After a 6-percent growth spurt last year, Ireland's "Celtic Tiger" economy may have hit its peak and could now falter, economists are warning.
They argue that for the good times to last, the economy will have to become more competitive and productive, exports will have to grow and a long-running property boom that has spawned thousands of bricks-and-mortar millionaires will have to be wound down in an orderly manner.
Last year's growth was the highest for seven years. Ireland's leading economic think-tank, the Economic and Social Research Institute (ESRI), has forecast that expansion in the country's gross domestic product will now fall to 5.4 percent this year and 3.9 percent in 2008.
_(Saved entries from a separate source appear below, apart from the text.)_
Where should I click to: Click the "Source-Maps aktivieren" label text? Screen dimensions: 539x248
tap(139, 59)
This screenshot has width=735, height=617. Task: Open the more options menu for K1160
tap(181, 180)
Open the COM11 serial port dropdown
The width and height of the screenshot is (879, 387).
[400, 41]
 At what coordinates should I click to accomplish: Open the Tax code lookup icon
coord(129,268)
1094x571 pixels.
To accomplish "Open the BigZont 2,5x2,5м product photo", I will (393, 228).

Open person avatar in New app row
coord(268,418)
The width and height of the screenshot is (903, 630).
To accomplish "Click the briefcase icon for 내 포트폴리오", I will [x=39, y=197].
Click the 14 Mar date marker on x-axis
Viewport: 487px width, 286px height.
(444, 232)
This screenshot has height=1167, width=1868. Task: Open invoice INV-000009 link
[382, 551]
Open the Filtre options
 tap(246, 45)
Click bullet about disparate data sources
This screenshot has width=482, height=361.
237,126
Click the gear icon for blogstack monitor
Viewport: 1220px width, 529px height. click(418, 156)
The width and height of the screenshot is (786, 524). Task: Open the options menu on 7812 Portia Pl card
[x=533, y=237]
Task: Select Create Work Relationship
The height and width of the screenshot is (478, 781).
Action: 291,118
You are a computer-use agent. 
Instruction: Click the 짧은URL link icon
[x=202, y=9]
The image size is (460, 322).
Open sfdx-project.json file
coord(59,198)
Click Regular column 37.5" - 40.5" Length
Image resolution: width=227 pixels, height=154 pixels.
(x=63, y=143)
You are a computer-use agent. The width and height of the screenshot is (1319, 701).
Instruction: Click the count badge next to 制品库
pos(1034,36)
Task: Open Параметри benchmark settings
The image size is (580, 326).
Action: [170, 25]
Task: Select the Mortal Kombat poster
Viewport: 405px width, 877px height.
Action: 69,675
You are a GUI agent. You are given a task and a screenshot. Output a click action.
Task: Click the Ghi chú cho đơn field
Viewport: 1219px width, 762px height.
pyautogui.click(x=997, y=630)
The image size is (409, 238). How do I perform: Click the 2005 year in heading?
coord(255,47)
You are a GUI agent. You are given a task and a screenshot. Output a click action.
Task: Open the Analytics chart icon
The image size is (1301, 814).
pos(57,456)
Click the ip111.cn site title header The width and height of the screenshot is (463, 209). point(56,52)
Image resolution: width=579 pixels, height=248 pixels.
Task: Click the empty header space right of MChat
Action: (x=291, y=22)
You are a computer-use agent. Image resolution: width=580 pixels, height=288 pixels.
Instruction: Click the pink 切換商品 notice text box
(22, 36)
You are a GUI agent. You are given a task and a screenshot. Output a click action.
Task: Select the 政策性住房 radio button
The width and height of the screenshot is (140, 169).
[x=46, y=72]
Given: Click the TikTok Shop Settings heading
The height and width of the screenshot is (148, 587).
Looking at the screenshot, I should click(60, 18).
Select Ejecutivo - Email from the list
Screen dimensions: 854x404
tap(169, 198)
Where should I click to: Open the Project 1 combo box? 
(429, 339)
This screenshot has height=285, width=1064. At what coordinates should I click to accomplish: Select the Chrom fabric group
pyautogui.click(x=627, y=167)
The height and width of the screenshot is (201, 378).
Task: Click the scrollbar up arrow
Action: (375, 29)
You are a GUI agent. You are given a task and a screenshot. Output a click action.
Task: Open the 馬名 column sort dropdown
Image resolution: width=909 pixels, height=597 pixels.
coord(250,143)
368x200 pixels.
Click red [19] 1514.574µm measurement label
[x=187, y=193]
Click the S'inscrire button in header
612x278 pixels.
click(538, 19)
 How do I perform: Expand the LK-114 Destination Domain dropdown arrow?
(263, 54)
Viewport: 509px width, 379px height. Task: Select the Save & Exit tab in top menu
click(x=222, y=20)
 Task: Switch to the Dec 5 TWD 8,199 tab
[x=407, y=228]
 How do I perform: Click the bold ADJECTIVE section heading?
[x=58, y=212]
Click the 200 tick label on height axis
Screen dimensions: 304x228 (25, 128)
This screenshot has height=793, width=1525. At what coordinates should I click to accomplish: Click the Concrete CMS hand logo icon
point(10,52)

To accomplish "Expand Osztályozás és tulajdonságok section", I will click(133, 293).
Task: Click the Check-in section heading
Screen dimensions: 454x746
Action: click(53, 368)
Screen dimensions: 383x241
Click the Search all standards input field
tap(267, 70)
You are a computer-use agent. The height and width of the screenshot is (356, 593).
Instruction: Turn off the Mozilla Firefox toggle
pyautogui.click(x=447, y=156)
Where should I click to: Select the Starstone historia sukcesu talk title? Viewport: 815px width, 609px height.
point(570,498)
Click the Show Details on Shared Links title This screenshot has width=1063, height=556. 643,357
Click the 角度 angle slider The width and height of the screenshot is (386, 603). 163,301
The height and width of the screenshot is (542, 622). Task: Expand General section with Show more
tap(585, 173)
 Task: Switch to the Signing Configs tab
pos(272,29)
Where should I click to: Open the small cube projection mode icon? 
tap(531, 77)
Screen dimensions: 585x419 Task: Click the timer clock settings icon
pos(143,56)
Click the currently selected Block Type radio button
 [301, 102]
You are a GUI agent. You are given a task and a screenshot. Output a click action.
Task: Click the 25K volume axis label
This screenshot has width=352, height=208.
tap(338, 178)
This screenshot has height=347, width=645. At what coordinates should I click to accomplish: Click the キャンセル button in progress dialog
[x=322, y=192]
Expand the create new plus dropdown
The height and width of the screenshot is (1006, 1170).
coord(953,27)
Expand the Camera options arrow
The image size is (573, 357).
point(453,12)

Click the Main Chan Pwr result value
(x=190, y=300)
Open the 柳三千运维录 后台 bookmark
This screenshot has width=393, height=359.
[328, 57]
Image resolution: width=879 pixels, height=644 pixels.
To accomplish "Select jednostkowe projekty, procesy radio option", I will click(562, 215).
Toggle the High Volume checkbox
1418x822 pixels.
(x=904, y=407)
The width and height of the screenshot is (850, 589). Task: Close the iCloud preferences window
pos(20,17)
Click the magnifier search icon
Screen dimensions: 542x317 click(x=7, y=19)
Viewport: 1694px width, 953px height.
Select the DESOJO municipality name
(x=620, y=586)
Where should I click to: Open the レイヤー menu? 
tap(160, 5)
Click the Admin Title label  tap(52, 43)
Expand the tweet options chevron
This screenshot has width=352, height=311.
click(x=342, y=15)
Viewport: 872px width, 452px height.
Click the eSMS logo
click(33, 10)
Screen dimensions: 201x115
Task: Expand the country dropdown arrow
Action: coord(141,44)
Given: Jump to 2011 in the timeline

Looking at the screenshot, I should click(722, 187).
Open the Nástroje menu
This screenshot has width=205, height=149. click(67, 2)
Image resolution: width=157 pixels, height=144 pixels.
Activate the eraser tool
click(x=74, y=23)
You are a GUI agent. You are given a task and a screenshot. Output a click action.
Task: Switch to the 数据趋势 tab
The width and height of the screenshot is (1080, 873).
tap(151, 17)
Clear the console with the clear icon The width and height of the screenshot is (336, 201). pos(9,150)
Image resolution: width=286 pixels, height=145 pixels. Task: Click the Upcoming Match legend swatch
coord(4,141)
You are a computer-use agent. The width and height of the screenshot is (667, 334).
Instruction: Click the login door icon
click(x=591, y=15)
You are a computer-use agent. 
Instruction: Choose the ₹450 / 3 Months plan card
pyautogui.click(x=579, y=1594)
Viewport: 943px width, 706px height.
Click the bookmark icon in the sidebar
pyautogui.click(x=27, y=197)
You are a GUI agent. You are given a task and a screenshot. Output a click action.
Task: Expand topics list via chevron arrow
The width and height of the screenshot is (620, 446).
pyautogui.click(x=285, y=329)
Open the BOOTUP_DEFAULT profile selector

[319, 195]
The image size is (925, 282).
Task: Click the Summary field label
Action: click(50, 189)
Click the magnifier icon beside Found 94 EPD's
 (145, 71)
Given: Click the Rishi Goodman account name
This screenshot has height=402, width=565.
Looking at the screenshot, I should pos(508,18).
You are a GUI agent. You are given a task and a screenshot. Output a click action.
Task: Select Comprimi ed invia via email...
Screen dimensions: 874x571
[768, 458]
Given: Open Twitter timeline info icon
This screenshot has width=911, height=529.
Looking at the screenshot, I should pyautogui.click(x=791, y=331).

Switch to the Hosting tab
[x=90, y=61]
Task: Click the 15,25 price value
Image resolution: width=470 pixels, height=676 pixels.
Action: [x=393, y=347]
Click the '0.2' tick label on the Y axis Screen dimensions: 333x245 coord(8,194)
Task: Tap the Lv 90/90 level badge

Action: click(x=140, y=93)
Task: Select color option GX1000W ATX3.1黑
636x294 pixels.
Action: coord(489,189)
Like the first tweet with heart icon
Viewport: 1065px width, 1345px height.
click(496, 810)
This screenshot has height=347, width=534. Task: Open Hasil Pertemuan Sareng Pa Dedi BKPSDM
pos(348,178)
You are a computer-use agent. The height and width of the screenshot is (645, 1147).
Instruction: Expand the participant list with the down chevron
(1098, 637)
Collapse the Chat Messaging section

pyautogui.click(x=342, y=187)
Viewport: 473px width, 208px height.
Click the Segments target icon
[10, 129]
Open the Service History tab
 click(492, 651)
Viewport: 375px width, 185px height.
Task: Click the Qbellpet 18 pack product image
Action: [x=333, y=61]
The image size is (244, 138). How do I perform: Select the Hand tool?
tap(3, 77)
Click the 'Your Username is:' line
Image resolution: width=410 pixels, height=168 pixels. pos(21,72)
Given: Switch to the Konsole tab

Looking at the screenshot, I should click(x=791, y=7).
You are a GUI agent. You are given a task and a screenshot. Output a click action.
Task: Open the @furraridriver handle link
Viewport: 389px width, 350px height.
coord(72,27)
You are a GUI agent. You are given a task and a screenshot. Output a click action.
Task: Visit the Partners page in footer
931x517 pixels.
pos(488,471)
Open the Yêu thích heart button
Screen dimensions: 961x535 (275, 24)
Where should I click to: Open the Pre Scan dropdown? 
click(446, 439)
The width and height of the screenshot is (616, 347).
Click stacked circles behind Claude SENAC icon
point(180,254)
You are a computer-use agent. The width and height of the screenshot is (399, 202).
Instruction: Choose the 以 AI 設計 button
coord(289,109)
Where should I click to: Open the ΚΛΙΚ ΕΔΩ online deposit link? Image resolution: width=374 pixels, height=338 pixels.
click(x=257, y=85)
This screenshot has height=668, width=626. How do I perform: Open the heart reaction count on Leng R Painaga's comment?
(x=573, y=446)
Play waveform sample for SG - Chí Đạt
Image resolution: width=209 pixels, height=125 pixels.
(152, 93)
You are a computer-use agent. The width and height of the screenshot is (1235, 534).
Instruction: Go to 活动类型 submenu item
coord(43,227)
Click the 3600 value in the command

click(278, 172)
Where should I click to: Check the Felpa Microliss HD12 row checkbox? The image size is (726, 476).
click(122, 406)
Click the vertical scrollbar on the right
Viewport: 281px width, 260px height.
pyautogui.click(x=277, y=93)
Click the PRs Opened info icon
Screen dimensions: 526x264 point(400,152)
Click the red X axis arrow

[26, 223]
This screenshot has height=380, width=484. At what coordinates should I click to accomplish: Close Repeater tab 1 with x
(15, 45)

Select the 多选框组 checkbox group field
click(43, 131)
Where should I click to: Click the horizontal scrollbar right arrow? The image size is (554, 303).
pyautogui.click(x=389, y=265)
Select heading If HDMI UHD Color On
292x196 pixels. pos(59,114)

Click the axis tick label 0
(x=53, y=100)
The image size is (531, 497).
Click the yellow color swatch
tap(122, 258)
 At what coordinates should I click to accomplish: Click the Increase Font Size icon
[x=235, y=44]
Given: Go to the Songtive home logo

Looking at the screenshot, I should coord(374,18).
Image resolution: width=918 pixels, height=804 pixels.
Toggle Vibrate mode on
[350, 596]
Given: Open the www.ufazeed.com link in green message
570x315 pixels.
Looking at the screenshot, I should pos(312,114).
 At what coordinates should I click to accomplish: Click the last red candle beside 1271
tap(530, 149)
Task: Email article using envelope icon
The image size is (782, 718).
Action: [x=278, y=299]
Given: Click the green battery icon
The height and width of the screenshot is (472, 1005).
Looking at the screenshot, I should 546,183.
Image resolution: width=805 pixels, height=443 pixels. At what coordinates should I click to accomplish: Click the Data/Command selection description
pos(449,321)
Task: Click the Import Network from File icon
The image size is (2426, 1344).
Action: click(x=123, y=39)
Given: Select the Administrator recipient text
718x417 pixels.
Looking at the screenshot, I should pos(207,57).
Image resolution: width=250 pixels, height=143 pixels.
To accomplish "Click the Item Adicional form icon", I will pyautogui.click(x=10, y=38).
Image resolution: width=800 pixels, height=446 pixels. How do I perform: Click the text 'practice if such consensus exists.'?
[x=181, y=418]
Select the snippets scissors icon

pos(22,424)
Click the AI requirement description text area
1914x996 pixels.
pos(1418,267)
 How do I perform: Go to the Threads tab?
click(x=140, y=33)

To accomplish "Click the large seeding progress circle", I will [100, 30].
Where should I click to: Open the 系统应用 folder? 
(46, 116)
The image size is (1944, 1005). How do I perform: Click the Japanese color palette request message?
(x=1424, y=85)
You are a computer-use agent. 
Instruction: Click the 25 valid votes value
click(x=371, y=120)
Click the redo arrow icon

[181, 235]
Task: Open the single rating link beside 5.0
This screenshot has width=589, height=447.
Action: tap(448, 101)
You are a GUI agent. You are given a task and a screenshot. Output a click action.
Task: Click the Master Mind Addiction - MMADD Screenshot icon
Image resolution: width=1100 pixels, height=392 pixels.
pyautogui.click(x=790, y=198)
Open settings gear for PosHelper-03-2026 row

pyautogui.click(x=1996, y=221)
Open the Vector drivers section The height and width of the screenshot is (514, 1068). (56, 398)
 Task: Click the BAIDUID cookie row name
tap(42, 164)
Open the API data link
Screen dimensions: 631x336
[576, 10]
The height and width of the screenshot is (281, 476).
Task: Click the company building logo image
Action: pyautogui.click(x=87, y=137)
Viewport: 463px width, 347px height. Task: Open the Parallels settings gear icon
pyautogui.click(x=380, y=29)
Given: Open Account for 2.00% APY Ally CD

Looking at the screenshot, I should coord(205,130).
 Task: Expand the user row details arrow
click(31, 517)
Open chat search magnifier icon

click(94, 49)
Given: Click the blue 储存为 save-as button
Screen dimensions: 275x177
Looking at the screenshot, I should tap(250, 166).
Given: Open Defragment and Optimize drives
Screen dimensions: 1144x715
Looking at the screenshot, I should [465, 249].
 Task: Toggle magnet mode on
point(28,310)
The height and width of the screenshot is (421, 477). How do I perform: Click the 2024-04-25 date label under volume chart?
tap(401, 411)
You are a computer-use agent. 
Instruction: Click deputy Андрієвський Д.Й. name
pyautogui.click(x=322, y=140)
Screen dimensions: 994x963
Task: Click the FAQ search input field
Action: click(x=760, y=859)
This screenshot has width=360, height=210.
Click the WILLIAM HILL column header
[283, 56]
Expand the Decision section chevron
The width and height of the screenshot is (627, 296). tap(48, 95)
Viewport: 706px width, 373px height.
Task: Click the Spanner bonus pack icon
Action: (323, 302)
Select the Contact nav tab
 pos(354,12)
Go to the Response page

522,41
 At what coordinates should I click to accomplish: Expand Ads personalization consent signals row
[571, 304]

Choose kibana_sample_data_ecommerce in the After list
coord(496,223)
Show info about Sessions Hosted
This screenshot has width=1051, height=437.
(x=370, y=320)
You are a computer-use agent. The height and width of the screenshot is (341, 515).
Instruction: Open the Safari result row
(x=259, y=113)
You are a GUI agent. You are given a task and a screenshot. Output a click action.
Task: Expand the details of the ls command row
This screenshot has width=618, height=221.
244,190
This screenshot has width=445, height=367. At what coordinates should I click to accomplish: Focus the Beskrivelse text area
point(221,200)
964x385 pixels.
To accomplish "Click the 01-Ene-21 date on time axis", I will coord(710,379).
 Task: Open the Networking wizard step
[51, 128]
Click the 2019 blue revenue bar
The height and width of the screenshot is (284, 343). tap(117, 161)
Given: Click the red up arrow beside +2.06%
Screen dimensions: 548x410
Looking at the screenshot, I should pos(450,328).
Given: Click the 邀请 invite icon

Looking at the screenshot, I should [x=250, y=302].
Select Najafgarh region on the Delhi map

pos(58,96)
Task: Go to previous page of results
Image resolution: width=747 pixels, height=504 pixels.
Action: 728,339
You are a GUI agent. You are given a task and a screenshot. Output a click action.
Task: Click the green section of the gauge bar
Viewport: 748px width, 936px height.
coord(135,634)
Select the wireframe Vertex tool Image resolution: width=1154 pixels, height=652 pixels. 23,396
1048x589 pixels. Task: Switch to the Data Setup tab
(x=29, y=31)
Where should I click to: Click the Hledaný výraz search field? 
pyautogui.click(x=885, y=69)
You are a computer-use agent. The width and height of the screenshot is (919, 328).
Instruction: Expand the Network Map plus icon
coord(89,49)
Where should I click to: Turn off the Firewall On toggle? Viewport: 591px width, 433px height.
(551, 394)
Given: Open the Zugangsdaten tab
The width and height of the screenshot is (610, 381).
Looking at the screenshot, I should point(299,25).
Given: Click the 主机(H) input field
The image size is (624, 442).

Finance Minister Brian Cowen, whose Fianna Fail-Progressive Democrat coalition government faces an election before June, is not far behind with a prediction of 5.3 percent.
Weakened dollar
Alan Ahearne, who is an economics lecturer at University College Galway, is concerned that the dollar will weaken further against the euro and in Ireland, with its open economy and reliance on US industrial investment, it will make Irish exports more expensive and less competitive.
In examining the sustainability of the current boom, the ESRI shows how increases in Ireland's consumer price index (CPI) that measures inflation tend to feed rapidly into wage increases.
"A repeat of this phenomenon in the current context of high growth in the CPI would be particularly damaging to competitiveness," it warns.